» TEXT PASSAGE

------

Friday, 7 January 2011

Trust Me, I'm a Doctor

I love Christmas and New Year. After years of working shifts and therefore having to work at some point over the festive period, I now have the pleasure of having Christmas and New Year as a proper holiday. It hearkens back to my school days when Christmas holidays were second only to eight weeks off in the summer; when all that time off was taken for granted and unappreciated.

This year it was Steve that had to work at Christmas, so we decided to take a week off at New Year, when he had a few days off, and head north to visit my parents in the chilly Highlands.

It has, of course, been pretty cold everywhere over the last couple of months but up here there isn't as much snow as there is ice and it was the ice on which Mum came a cropper. Having awoken in the early hours, and having watched BBC Stargazing Live on Monday night, Mum went outside in the middle of the night for a cigarette and was looking up instead of where she was putting her feet. Unfortunately she found a patch of the remaining slippery-stuff and ended up flat on her back with a fractured leg.

A phone call to 999 at 3am and a short wait later and the ambulance crew was on site. George and Gail were superb. They were efficient and sensitive. The immediate care Mum received was excellent. Dad and I followed the ambulance up to Inverness. We arrived in a busy Emergency Department at Raigmore hospital and settled in for a long wait to hear anything. However, despite being clearly very busy, the nursing staff were excellent. They allowed us to join Mum very quickly and kept us informed throughout the wait. They were efficient, promptly sending Mum for an x-ray so that she could be properly assessed as soon as the doctor was available. It was a long wait but I was impressed by the emergency care that Mum received. The staff made her comfortable and they were very attentive. The second visit to the hospital to have the temporary heavy cast removed and replaced with the permanent light-weight cast was equally well handled. The doctor was lovely and the nursing staff in the plaster room were also fanstastic. I was surprised how quickly we were in and out and read rather less of my book than I expected!


This is the first time I have really appreciated the sharp end of British healthcare and I cannot fault the Ambulance Service or the various people - paramedics, doctors and nurses - that have looked after Mum during the last few days. They have all been very understanding, sensitive, attentive and have delivered the highest standard of care I could hope for. How disappointing then when Mum got a call from a GP this morning to be told "a broken leg is not a reason for a medical certificate"!

------

» PROBLEM DESCRIPTION
Continue the blog post about the mother's broken leg and her hospital care from where it stops.

------

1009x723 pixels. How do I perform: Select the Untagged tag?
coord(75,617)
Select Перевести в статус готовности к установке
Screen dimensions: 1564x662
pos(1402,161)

------

» RESULT BELOW
I can appreciate that there are situations in which people can continue to work with a broken leg. Although I would probably struggle to get to work with a broken leg, I would be able to work from home and, on days when I did have suitable transport, I'd also be able to work in the office: I have a desk-job and my office has disabled access, including a lift. However, Mum is an Community Care worker. Her job entails assessing clients' needs and delivering and installing equipment to help them at home. The community that she covers stretches from Dalwhinnie in the South as far as Nairn in the North. This is an area approximately 65 miles in length. She spends much of her time on the road, traveling between clients and needs to be able to carry and install, often bulky, equipment. Additionally, she is not even be able to go into her office just to sit at her desk as it is up a flight of stairs with no lift. There is simply no way that she can work with a plaster cast from her knee to her toes.

Despite explaining this to the doctor on the phone, the doctor insisted that Mum cannot have a medical certificate. It is clear to me that this is a case of a doctor who thinks they know better than the patient. I'm sure this doctor has had many cases where an otherwise fit and healthy individual, who is perfectly capable of working comes begging for a medical certificate for a broken leg, so perhaps I shouldn't be shocked or disappointed. Perhaps this doctor delivers otherwise excellent medical care and advice. I don't know as I have never met her. Worryingly, neither has my Mum! Either way, what horrifies me is not necessarily the initial judgement, it's the fact that she refused to listen to reason. She completely ignored Mum's protestations and didn't even entertain the possibility of carrying out any further investigations. I wonder if she even considered that Mum is 64 years old and it is difficult enough for her to get along at home let alone at work. to me, this represents everything that is wrong with British healthcare. What a shame that it comes on the back of an experience that represents everything that is right with it.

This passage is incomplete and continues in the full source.